Pubdate: Thu, 03 May 2001
Source: WorldNetDaily (US Web)
Copyright: 2001 WorldNetDaily.com, Inc
Contact:  http://www.worldnetdaily.com/
Details: http://www.mapinc.org/media/655
Author:  Joseph Farah
Note: Farah is editor and CEO of WorldNetDaily.com and writes a daily column

Drug War's Latest Victims

WASHINGTON -- If you believe Secretary of State Colin Powell, the blame for 
the Peruvian air force shootdown of a plane carrying a Baptist missionary 
family lies with Robert Downey Jr. and other drug users in the United States.

I respectfully disagree.

The blame, I'm afraid, lies with the U.S. government's fruitless, wasteful 
and destructive war on drugs.

In congressional testimony last week, Powell pointed the finger of blame at 
wealthy American drug users as the cause of the cocaine scourge ravaging 
Colombia and other Latin American countries. It is that demand, he 
explained, that makes the costly war on drugs necessary.

"The real problem in the region is not caused by the region, it is caused 
by what happens on the streets of New York, the streets of all our other 
major cities," Powell told a House of Representatives budget subcommittee. 
"And it is not just a poor kid's problem, a poor kid taking pot on the 
street corner, it's corporate lawyers, it's actors who over and over and 
over again continue to use drugs in an unlawful way," he said.

Powell, speaking to the lawmakers about U.S. plans to fund 
counter-narcotics efforts in Colombia, Peru, Bolivia and Ecuador, said the 
multibillion-dollar program would never be completely effective unless the 
demand, as demonstrated by his examples, was eliminated. I say, since the 
multibillion-dollar program has shown no signs of curtailing supply, it's 
time to kill it.

It was the U.S. Congress that created this monster -- the very one that 
killed Veronica Bowers and her 7-month-old daughter, Charity -- and it is 
the U.S. Congress that has the power to destroy it now, before more damage 
is done and more money is wasted and more abuses occur.

The private Cessna the Bowerses were flying in was strafed and forced to 
crash land in the Amazon after a CIA-operated surveillance plane mistook 
the missionaries for drug smugglers.
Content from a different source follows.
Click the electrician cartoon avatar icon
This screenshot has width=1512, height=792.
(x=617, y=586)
Mrs. Bowers' husband and son survived 
the machine-gunning and the crash-landing.

The U.S. government plans to send officials to Peru for talks on "what went 
wrong." I'll tell you what went wrong. The U.S. has trained a 
trigger-happy, drug-police air force because it has billions of dollars to 
throw around in programs that show no signs of effectiveness.

I don't have much sympathy for privileged and wealthy people like Robert 
Downey or Darryl Strawberry who repeatedly allow themselves to fall prey to 
drug abuse. But it wasn't they who launched the deadly drug war that 
infringes not only on the lives and liberties of South Americans, but on 
the lives and liberties of North Americans, too.
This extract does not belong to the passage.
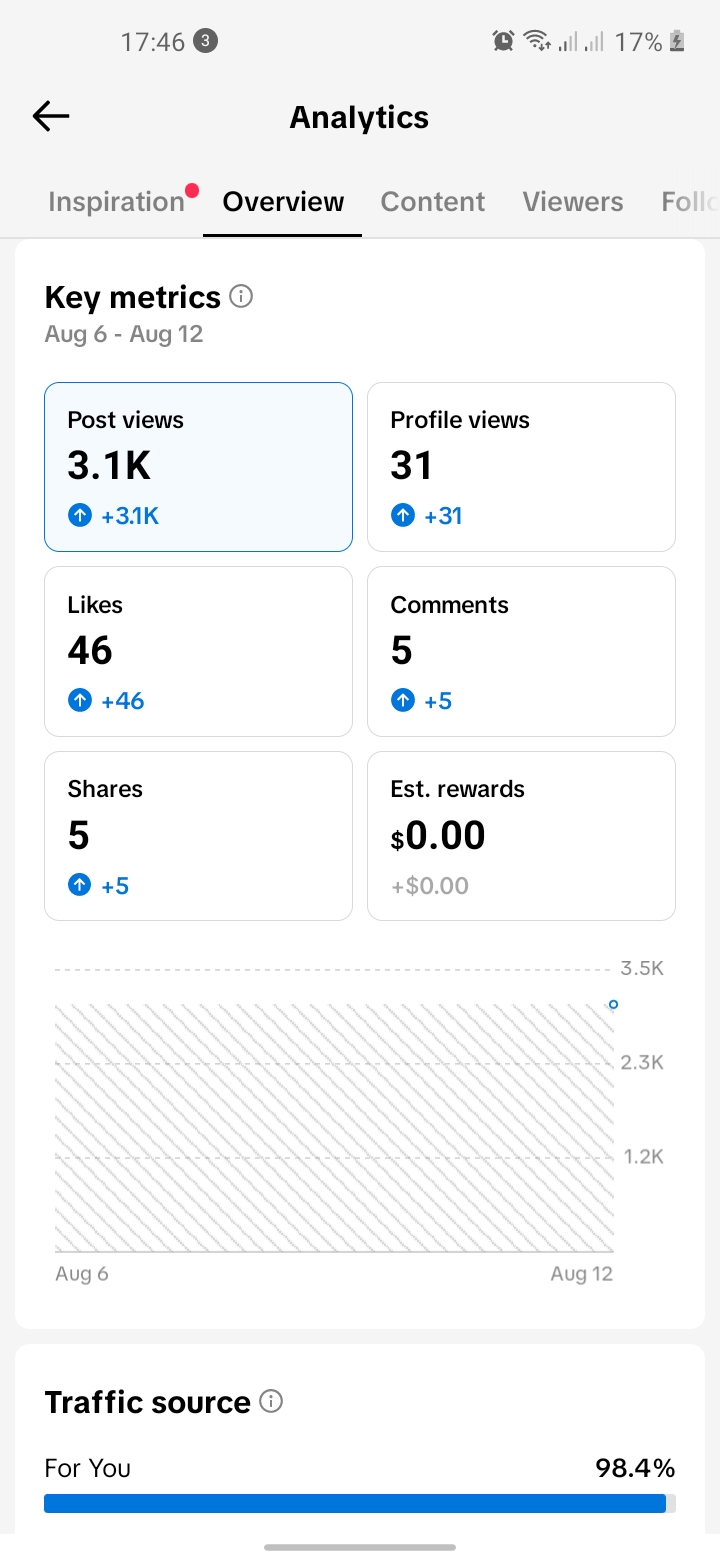This screenshot has width=720, height=1560.
Task: Tap the Aug 6 - Aug 12 date range
Action: [124, 334]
The downing of the missionary plane was hardly an isolated incident. Since 
1992, the U.S. government has aided the Peruvian military in shooting down 
or damaging more than 100 airplanes. The U.S. government now wastes $731 
million a year of your tax dollars providing military and other aid to 
South American countries for anti-drug operations.

And this was not some rogue Peruvian operation. It was a U.S. Air Force jet 
- -- operated by CIA employees -- that spotted the missionaries' plane and 
called it to the attention of the Peruvian military.

Even in light of this recent tragedy, many U.S. politicians are failing to 
see the light. Last week, Sen. Lincoln D. Chafee, R-R.I., chairman of a 
Senate Foreign Relations Committee, boasted about the "shoot-first, 
ask-questions-later policy" responsible for the deaths of the American 
missionaries. Chafee said giving Peruvian military officials the power to 
blast unarmed, civilian planes out of the sky is "a very successful policy."

The terror of the drug warriors is hardly limited to the skies above the 
jungles in Latin America. The terror is just as fierce right here in United 
States. Our rights are being trampled. Innocent lives are being snuffed 
out. And property is being unjustly seized by government.

Enough is enough. The government is merely empowering the drug lords with 
its phony "war." America is losing its civil liberties in the name of law 
and order. It's time to call off the dogs, get the federal troops out of 
our communities and send them packing -- disarmed -- back to Washington 
where they belong.

Once again, I declare the drug war over.